Loved Pirates of Darkwater. Even though it came out when I was going through that I'm too old for cartoons phase I watched every episode.

yronimos |

Since we're onto animated fantasy films...
"Secret of N.I.M.H." - I seem to recall this one getting rated somewhat low back at the time. I finally saw it several years ago, and recall it being enjoyable.
"Watership Down"
"Spirited Away" and "My Neighbor Totoro" (your mileage may vary on whether they are "under-rated", but I would normally rate anime low, and found to my surprise that I enjoyed both of these films a lot); similarly for "Paranoia Agent" (which would be one of the few situations where I found an animated TV show actually creepy from time to time) and "Neon Genesis Evangelion"
"Wizards (1977)" had its moments (though it was definitely a product of the 1970's, and a LOT of acid....)

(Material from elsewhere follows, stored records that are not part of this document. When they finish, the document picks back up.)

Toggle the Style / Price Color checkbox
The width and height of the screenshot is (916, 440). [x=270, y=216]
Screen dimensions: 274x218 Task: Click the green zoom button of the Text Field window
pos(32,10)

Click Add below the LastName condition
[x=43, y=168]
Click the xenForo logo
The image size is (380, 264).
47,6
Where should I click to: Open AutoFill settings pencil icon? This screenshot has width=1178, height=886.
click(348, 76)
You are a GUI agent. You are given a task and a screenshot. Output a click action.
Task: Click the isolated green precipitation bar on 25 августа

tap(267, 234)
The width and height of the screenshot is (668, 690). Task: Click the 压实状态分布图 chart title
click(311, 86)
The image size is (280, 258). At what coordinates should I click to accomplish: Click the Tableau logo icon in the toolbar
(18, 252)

"Bedknobs and Broomsticks" - I didn't watch many fantasy films growing up, but I used to catch this one every time it was on TV.

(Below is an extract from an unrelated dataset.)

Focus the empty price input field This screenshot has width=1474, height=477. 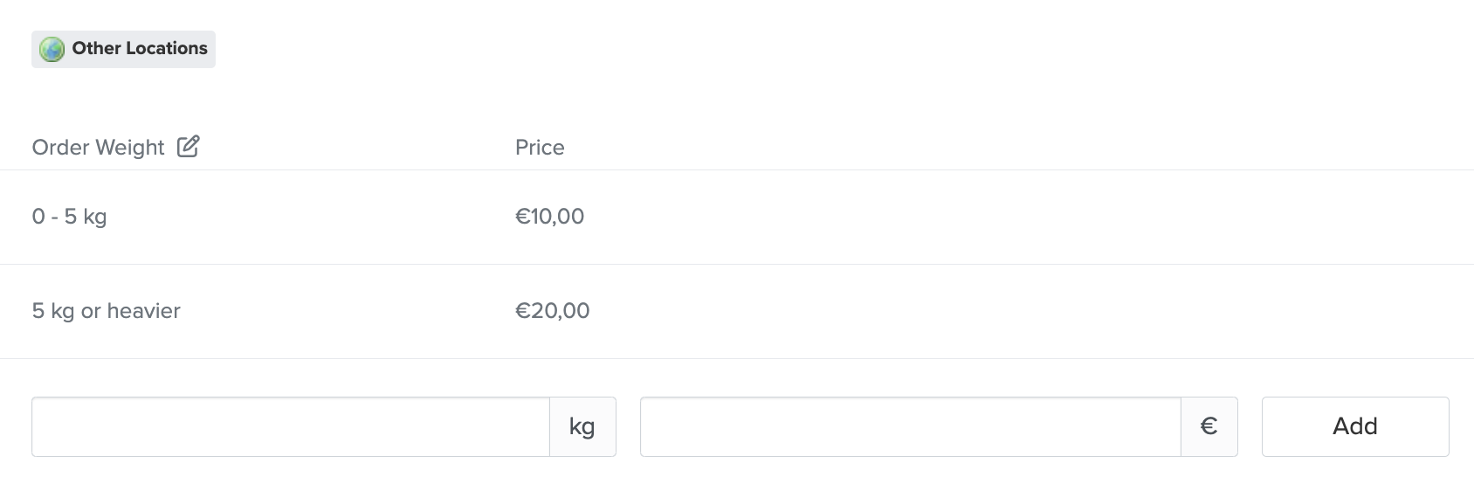pyautogui.click(x=910, y=426)
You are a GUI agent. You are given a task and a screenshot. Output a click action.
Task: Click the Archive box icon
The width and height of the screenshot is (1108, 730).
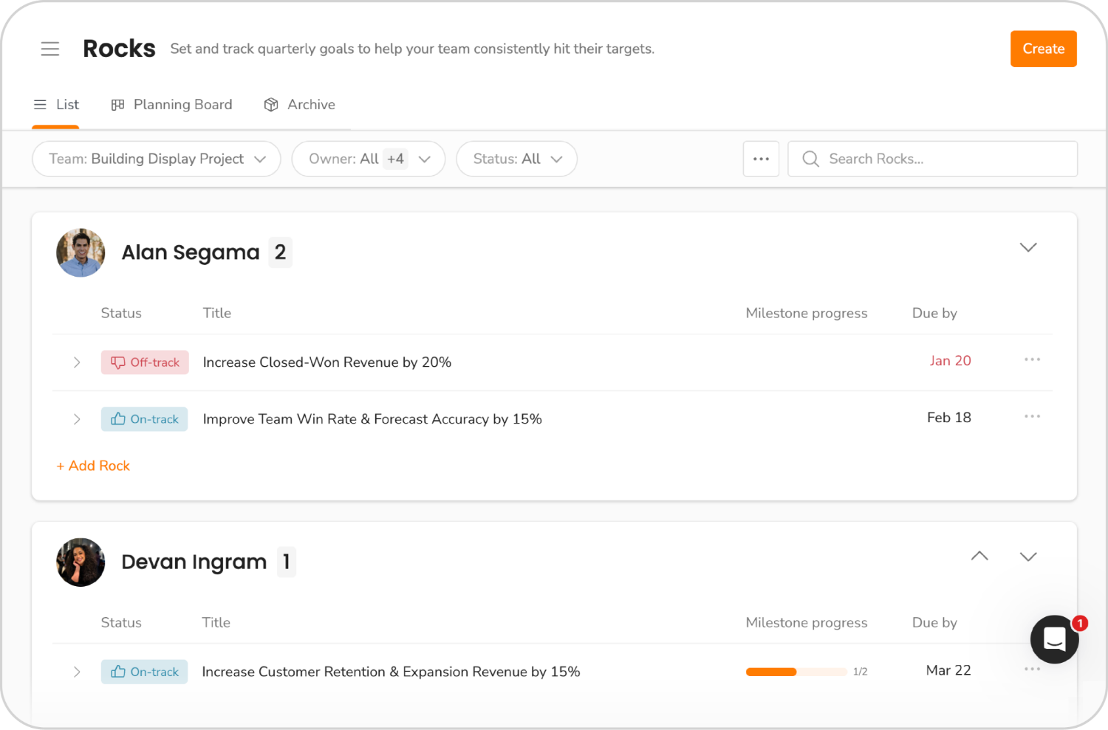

"Dot and the Kangaroo" - I haven't seen this since the 1980's and don't remember much about this, except for the creepy bit about the Bunyip... it seems the Bunyip is the thing everyone remembers about this film....
More under-rated or forgotten (generally non-animated) fantasy films:
"Curse of the Cat People" - a sequel to the original Val Lewton horror classic "Cat People (1942)", "Curse of the Cat People" tends to be forgotten due to mood whiplash as a fantasy film with almost no horror at all.
"Witches (1990)" (as an adaptation of a Roald Dahl story, I bet this one terrorized more than a few kids in its time)
"Neverending Story" and "Legend", like "Dark Crystal", "Labyrinth" and "Willow", are at least mostly harmless.
"Time Bandits" and "The Adventures of Baron Von Munchausen" were great, as is "Big Trouble in Little China" - it's rare for me to watch a film more than a couple times, bu these three films never really seem to get old.
"The Golden Compass" seemed to have taken a terrible beating in ratings and reviews at the time, but I rather liked it.
I also found "Mirrormask", "Paperhouse", "Inkheart", and "City of Ember" quite enjoyable.
"The Navigator (1988)" is another weird film a lot of folks have probably never heard of, and which I remember only a couple feverish scenes from - I've only seen it once in the video tape rental days, and haven't been able to catch it again anywhere: medieval villagers try to escape the Plague by digging a tunnel deep into the earth, and somehow dig their way into the 20th century. I can't remember what happens then, but for fantasy film fans, this film is probably worth watching at least once for a few inventive ideas and odd imagery.